Problem requirements: Reproduce the lines of the records without any change, starting with the line that contains "How do I perform: Open" and going on through the line that contains "pyautogui.click(x=542, y=763)".

[Source records]
____________________

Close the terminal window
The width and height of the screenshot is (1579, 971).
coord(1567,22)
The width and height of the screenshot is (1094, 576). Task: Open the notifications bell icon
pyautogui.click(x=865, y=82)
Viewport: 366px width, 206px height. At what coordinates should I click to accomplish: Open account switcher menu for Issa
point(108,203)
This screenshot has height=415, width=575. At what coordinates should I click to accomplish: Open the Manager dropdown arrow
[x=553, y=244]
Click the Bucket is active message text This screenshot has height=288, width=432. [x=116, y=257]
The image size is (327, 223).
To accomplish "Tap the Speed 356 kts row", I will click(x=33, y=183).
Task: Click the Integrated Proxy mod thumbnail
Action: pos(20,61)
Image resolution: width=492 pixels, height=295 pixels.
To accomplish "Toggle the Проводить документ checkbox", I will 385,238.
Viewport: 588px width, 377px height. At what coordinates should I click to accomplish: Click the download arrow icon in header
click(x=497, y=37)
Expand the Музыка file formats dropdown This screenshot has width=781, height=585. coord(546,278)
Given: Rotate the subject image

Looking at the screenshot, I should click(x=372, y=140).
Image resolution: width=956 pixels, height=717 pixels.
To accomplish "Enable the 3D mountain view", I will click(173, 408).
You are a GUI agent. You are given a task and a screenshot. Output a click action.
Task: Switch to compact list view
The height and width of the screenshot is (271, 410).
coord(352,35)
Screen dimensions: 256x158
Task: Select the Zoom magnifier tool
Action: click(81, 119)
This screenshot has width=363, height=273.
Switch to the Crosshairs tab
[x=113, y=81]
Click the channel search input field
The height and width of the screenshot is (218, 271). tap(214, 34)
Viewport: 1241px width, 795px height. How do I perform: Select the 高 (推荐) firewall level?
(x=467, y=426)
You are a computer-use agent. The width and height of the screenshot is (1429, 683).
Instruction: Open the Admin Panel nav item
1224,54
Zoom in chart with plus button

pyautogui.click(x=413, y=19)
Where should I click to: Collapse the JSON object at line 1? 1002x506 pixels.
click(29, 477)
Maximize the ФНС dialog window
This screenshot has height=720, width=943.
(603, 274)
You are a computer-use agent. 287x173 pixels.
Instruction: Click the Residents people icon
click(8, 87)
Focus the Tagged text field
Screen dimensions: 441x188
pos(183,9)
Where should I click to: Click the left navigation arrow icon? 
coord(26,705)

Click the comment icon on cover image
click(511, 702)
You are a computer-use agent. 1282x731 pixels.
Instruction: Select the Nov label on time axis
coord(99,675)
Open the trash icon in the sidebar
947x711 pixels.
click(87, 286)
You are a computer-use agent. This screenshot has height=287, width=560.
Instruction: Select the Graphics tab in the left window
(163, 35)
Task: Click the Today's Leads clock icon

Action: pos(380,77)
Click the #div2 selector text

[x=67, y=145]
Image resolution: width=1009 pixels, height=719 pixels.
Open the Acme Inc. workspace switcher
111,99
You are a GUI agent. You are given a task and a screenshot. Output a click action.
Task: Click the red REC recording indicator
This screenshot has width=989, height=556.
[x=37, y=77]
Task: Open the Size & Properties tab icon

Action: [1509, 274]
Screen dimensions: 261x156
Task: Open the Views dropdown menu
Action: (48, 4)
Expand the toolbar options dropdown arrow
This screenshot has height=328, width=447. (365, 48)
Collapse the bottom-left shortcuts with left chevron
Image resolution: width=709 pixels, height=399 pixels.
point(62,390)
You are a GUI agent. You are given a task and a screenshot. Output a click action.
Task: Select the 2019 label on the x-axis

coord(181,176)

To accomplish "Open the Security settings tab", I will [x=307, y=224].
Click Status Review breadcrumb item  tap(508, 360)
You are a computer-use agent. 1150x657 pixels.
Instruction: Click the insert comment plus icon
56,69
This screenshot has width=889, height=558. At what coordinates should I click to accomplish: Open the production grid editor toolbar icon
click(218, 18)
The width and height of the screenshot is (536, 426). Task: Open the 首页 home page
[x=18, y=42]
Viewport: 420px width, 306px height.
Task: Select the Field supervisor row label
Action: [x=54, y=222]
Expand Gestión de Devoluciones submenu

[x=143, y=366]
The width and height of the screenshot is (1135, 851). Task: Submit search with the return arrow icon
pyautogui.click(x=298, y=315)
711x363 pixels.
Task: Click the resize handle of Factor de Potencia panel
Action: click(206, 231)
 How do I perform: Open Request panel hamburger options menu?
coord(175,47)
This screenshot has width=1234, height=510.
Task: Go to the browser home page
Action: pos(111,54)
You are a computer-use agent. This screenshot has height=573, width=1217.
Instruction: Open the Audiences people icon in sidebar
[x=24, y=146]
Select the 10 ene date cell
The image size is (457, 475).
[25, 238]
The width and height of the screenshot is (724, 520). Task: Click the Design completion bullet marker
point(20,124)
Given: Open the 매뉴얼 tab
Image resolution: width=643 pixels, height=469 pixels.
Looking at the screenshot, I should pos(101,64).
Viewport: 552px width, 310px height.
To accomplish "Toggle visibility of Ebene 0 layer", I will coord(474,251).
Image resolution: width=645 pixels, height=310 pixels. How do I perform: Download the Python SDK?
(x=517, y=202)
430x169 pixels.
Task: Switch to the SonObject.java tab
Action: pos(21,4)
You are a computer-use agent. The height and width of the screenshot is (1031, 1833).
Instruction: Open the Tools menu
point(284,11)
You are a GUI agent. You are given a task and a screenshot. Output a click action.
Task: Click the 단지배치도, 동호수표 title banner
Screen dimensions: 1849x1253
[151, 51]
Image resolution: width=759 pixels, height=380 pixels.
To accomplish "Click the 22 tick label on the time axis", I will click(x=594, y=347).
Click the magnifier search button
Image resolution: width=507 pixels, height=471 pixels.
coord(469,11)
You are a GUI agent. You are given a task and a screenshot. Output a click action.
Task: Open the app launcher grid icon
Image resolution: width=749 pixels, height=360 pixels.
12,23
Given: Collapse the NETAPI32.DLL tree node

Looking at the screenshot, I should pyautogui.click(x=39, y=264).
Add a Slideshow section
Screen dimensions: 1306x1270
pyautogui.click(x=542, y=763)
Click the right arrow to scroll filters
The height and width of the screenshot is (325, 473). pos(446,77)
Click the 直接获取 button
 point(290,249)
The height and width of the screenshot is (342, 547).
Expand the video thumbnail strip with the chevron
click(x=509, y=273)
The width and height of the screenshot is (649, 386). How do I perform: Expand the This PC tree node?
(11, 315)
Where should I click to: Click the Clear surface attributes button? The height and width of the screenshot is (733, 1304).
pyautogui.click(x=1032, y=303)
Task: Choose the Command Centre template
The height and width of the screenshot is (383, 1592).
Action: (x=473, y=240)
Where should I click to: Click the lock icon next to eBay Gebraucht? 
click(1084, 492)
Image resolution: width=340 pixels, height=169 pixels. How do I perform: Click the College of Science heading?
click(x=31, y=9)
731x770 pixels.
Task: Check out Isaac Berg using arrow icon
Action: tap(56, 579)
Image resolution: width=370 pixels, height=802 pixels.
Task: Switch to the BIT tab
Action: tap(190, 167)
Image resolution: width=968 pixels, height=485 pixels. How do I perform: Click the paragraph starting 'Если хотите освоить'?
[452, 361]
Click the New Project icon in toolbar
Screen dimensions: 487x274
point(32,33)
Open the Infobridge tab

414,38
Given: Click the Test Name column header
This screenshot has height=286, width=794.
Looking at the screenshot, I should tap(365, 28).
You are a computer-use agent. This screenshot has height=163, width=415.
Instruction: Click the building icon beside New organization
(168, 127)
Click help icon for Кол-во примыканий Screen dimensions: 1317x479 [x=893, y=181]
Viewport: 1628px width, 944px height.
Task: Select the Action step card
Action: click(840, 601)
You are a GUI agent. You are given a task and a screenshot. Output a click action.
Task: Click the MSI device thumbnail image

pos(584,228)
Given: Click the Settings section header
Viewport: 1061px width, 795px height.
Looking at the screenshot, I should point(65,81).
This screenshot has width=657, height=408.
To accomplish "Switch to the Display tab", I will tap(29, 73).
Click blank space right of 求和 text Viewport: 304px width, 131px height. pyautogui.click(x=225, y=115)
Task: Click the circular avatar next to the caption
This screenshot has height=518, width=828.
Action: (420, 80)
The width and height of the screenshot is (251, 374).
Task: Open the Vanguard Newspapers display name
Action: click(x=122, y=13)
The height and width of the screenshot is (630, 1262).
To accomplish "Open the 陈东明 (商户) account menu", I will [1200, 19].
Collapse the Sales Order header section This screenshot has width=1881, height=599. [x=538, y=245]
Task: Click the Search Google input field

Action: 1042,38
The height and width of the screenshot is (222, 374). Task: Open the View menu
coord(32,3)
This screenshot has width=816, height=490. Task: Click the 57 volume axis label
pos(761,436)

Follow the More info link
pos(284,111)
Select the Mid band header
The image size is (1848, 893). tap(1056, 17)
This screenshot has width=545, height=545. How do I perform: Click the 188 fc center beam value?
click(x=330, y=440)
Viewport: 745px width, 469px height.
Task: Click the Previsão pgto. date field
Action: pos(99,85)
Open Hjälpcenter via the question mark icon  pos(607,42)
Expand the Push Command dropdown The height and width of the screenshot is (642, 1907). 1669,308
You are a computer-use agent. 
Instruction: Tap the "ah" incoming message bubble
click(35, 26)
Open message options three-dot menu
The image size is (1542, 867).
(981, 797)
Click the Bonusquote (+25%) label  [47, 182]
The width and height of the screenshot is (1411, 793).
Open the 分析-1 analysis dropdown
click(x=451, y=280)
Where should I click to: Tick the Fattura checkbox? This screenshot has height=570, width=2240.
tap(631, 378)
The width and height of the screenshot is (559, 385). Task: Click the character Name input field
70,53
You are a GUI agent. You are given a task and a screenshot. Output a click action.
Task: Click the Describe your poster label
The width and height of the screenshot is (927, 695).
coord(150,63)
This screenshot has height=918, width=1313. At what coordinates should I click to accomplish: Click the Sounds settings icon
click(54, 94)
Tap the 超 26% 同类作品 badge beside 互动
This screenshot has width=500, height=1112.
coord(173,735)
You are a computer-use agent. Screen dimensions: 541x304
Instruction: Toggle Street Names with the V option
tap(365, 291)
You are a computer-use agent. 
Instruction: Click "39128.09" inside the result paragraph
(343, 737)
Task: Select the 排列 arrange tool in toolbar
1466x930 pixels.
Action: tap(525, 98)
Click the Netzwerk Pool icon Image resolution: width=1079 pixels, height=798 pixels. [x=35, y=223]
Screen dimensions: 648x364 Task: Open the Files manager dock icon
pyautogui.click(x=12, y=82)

____________________

Task solution:
 How do I perform: Open Request panel hamburger options menu?
coord(175,47)
This screenshot has width=1234, height=510.
Task: Go to the browser home page
Action: pos(111,54)
You are a computer-use agent. This screenshot has height=573, width=1217.
Instruction: Open the Audiences people icon in sidebar
[x=24, y=146]
Select the 10 ene date cell
The image size is (457, 475).
[25, 238]
The width and height of the screenshot is (724, 520). Task: Click the Design completion bullet marker
point(20,124)
Given: Open the 매뉴얼 tab
Image resolution: width=643 pixels, height=469 pixels.
Looking at the screenshot, I should pos(101,64).
Viewport: 552px width, 310px height.
To accomplish "Toggle visibility of Ebene 0 layer", I will coord(474,251).
Image resolution: width=645 pixels, height=310 pixels. How do I perform: Download the Python SDK?
(x=517, y=202)
430x169 pixels.
Task: Switch to the SonObject.java tab
Action: pos(21,4)
You are a computer-use agent. The height and width of the screenshot is (1031, 1833).
Instruction: Open the Tools menu
point(284,11)
You are a GUI agent. You are given a task and a screenshot. Output a click action.
Task: Click the 단지배치도, 동호수표 title banner
Screen dimensions: 1849x1253
[151, 51]
Image resolution: width=759 pixels, height=380 pixels.
To accomplish "Click the 22 tick label on the time axis", I will click(x=594, y=347).
Click the magnifier search button
Image resolution: width=507 pixels, height=471 pixels.
coord(469,11)
You are a GUI agent. You are given a task and a screenshot. Output a click action.
Task: Open the app launcher grid icon
Image resolution: width=749 pixels, height=360 pixels.
12,23
Given: Collapse the NETAPI32.DLL tree node

Looking at the screenshot, I should pyautogui.click(x=39, y=264).
Add a Slideshow section
Screen dimensions: 1306x1270
pyautogui.click(x=542, y=763)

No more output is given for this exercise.